A nuclear star cluster (NSC) or compact stellar nucleus (sometimes called young stellar nucleus) is a star cluster with high density and high luminosity near the center of mass of many galaxies, including the Milky Way.

NSCs are the central massive objects of fainter, low-mass galaxies where supermassive black holes (SMBHs) often co-exist or are not present. In the most massive galaxies, NSCs are entirely absent. Some galaxies, including the Milky Way, are known to contain both a NSC and a SMBH of comparable mass.
The co-existence of massive black holes and dense nuclear star clusters was quantified in 2009. Following this, a scaling relation between the mass of the central supermassive black hole and the mass of the nuclear star cluster was discovered in 2016. This relation is important for understanding the co-evolution of these central massive objects and for predicting rates of extreme mass-ratio inspirals (EMRIs) detectable by future space-based gravitational wave observatories such as LISA.

==Properties==
Nuclear star clusters are found in most galaxies that can be resolved sufficiently:
- at least 50% of all early spiral galaxies (types Sa-Sc)
- at least 75% of all late spiral galaxies (types Scd-Sm)
- at least 70% of all spheroidal galaxies (types S0 and E).

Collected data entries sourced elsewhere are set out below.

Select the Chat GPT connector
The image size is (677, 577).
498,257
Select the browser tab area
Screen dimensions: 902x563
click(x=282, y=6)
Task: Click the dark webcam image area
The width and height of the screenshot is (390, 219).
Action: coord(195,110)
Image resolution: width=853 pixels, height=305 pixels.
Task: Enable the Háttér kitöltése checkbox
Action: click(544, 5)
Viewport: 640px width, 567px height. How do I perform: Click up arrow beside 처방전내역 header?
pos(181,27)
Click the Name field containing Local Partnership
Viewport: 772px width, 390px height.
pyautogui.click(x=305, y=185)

NSCs are the densest known star clusters in the Universe. With apparent magnitudes between -14 and -10 mag in the infrared, they are on average 40 times brighter than globular clusters, although their effective radii are not larger than 2 to 5 parsecs. With a dynamic mass of 10^{6} to 10^{8} solar masses, they are at the upper end of the values reached by globular clusters.

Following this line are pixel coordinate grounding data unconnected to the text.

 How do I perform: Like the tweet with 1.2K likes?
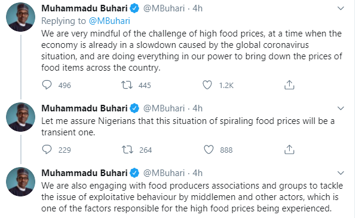207,85
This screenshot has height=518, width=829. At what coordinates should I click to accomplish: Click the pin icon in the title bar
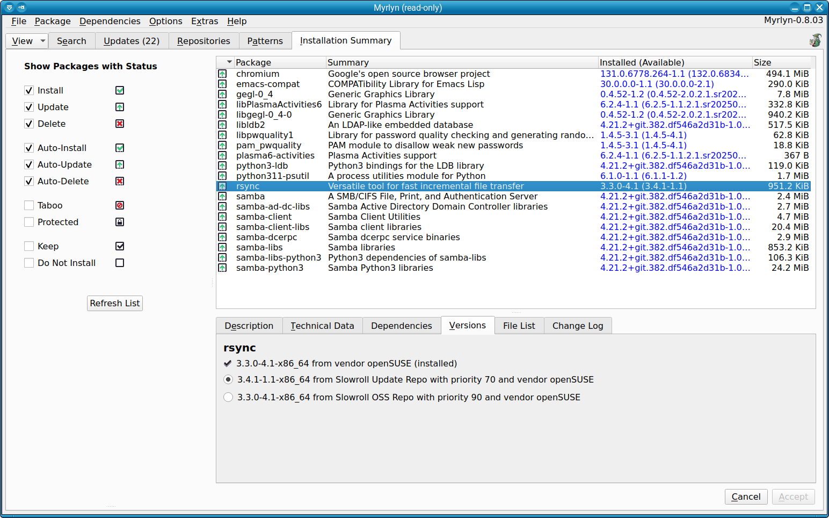(21, 8)
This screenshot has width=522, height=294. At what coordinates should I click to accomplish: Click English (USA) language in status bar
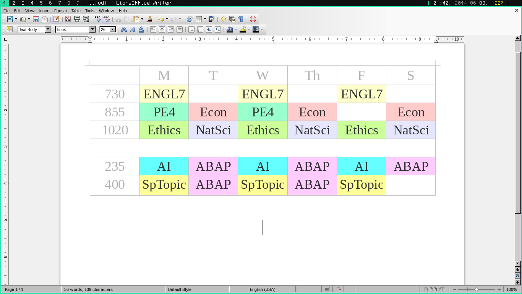pos(263,289)
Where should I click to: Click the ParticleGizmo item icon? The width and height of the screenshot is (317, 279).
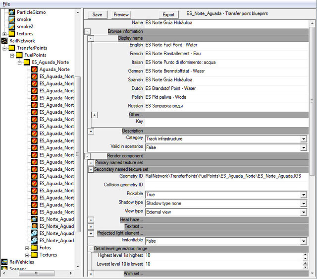(12, 12)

The majority of nuclear star clusters contain a mix of old (at least one billion years old) and young stellar populations and show signs of star formation within the last 100 million years.

==Formation==
Although the mechanisms behind their formation are not entirely known, hypotheses provide four possibilities:

- Nuclear star clusters originate somewhere else and are captured by a central black hole.
- Nuclear star clusters are due to an incidence of gas at some distance from the center of the galaxy.
- A combination of the above possibilities whereby the gravitational potential of a trapped object, such as the nucleus of a dwarf galaxy, triggers new star formation by incident gas near the galactic center.
- Nuclear star clusters are created by merging star clusters with subsequent migration to the galactic center due to dynamical friction with background stars.

==Relationship with globular clusters==
Because nuclear star clusters occur in most galaxy species, they should still be present in the halo of the resulting galaxy after the fusion of galaxies. This is a hypothesis for the formation of globular clusters. Thus, globular clusters could be the remains of nuclear star clusters excluded from gas incidence, in which no new star formation occurs.

According to other hypotheses, however, the nuclear star clusters could be the result of a fusion of globular clusters captured by a supermassive black hole in the center of the galaxy and dynamically destroyed.